◆ **WHAT TO DO**
Nothing but the lines from the one containing "Switch request view" through the end of the entries should be set down, each exactly as written.

◆ **DATA UNDER STUDY**

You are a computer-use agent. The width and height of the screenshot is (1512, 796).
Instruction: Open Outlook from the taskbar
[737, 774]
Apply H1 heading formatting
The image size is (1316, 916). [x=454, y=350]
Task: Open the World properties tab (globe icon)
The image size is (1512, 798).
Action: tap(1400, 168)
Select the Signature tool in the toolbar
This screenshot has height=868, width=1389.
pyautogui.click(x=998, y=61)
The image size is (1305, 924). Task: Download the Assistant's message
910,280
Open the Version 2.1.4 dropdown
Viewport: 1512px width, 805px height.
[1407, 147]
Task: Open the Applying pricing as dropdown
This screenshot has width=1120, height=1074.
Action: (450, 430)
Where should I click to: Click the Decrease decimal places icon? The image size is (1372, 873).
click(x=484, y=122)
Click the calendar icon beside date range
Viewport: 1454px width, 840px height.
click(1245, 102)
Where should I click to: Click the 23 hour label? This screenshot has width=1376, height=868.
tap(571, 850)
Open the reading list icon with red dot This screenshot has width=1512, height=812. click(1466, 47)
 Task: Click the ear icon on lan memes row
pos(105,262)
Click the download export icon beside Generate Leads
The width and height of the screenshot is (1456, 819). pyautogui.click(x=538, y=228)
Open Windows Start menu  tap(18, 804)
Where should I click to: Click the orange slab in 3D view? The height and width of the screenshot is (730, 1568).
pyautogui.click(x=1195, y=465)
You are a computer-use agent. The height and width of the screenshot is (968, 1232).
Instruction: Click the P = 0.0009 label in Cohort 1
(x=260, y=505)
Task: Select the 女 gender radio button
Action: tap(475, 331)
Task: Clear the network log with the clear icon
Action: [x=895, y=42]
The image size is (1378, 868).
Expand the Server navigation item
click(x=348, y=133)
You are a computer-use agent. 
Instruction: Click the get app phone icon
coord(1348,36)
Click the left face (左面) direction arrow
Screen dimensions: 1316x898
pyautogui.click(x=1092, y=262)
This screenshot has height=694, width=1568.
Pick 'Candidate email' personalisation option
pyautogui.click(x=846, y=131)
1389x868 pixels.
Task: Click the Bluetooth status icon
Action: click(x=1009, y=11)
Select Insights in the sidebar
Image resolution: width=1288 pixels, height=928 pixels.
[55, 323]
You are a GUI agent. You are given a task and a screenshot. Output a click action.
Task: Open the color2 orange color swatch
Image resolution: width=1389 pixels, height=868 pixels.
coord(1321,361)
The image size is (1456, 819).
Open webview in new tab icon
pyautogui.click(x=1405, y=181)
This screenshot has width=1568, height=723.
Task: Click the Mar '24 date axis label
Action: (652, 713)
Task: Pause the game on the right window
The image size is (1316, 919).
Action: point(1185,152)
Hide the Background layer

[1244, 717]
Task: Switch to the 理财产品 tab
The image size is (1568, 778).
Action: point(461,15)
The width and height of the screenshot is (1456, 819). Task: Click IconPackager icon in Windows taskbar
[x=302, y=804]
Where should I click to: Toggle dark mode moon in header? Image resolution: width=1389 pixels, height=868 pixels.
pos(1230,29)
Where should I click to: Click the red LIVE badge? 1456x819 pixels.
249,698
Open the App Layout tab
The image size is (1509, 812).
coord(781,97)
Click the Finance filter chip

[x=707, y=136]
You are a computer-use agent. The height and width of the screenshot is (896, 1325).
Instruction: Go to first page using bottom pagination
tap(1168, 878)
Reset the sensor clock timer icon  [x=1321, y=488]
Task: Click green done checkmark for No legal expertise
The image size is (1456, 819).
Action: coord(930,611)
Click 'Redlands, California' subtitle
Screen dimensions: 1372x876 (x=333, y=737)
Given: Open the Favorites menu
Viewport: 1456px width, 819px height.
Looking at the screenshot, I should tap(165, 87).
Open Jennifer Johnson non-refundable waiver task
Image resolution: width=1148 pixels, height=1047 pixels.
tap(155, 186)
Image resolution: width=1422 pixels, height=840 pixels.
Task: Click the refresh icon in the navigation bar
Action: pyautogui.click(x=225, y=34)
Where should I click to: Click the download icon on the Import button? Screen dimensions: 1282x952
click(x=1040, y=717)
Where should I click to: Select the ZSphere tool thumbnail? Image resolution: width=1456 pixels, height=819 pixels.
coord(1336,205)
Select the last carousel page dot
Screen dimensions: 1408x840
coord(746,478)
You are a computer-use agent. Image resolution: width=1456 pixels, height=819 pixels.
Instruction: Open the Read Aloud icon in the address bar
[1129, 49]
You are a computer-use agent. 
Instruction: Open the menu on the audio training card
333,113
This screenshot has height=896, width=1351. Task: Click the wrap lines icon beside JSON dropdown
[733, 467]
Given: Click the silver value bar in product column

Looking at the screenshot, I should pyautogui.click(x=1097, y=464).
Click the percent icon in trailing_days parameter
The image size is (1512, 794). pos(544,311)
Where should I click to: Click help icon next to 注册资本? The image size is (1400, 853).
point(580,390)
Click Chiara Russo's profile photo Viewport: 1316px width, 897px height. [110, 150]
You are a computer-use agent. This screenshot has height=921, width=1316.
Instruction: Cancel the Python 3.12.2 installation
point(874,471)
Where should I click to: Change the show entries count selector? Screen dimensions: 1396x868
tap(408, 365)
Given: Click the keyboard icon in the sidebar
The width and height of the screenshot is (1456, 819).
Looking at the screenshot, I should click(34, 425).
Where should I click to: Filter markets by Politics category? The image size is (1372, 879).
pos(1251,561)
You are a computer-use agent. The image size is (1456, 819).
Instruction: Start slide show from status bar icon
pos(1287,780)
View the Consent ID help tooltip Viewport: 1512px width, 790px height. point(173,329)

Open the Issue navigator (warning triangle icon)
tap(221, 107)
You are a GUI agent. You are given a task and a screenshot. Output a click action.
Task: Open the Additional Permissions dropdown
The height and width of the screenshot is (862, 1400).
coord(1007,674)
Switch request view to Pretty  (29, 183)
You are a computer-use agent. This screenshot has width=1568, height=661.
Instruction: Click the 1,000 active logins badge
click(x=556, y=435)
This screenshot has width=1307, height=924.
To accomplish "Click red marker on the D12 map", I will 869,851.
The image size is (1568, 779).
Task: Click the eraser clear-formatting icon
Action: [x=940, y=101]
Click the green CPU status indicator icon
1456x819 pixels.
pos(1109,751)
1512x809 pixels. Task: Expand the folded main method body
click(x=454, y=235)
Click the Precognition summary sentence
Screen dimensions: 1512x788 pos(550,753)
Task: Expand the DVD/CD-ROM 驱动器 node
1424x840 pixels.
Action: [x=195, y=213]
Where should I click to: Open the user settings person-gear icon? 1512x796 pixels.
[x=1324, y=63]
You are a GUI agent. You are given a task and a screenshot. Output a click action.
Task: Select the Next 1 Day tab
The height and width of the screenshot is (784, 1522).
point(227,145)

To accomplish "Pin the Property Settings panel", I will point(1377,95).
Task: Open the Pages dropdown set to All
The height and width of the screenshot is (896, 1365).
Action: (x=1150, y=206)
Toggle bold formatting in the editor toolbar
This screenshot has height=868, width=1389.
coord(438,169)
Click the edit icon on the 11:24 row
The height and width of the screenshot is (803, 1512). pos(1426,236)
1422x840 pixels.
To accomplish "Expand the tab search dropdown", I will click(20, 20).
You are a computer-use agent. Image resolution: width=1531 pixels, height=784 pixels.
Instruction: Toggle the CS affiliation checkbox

◆ **REPLY TO THE TASK**
Switch request view to Pretty  (29, 183)
You are a computer-use agent. This screenshot has width=1568, height=661.
Instruction: Click the 1,000 active logins badge
click(x=556, y=435)
This screenshot has width=1307, height=924.
To accomplish "Click red marker on the D12 map", I will 869,851.
The image size is (1568, 779).
Task: Click the eraser clear-formatting icon
Action: [x=940, y=101]
Click the green CPU status indicator icon
1456x819 pixels.
pos(1109,751)
1512x809 pixels. Task: Expand the folded main method body
click(x=454, y=235)
Click the Precognition summary sentence
Screen dimensions: 1512x788 pos(550,753)
Task: Expand the DVD/CD-ROM 驱动器 node
1424x840 pixels.
Action: [x=195, y=213]
Where should I click to: Open the user settings person-gear icon? 1512x796 pixels.
[x=1324, y=63]
You are a GUI agent. You are given a task and a screenshot. Output a click action.
Task: Select the Next 1 Day tab
The height and width of the screenshot is (784, 1522).
point(227,145)

To accomplish "Pin the Property Settings panel", I will point(1377,95).
Task: Open the Pages dropdown set to All
The height and width of the screenshot is (896, 1365).
Action: (x=1150, y=206)
Toggle bold formatting in the editor toolbar
This screenshot has height=868, width=1389.
coord(438,169)
Click the edit icon on the 11:24 row
The height and width of the screenshot is (803, 1512). pos(1426,236)
1422x840 pixels.
To accomplish "Expand the tab search dropdown", I will click(20, 20).
You are a computer-use agent. Image resolution: width=1531 pixels, height=784 pixels.
Instruction: Toggle the CS affiliation checkbox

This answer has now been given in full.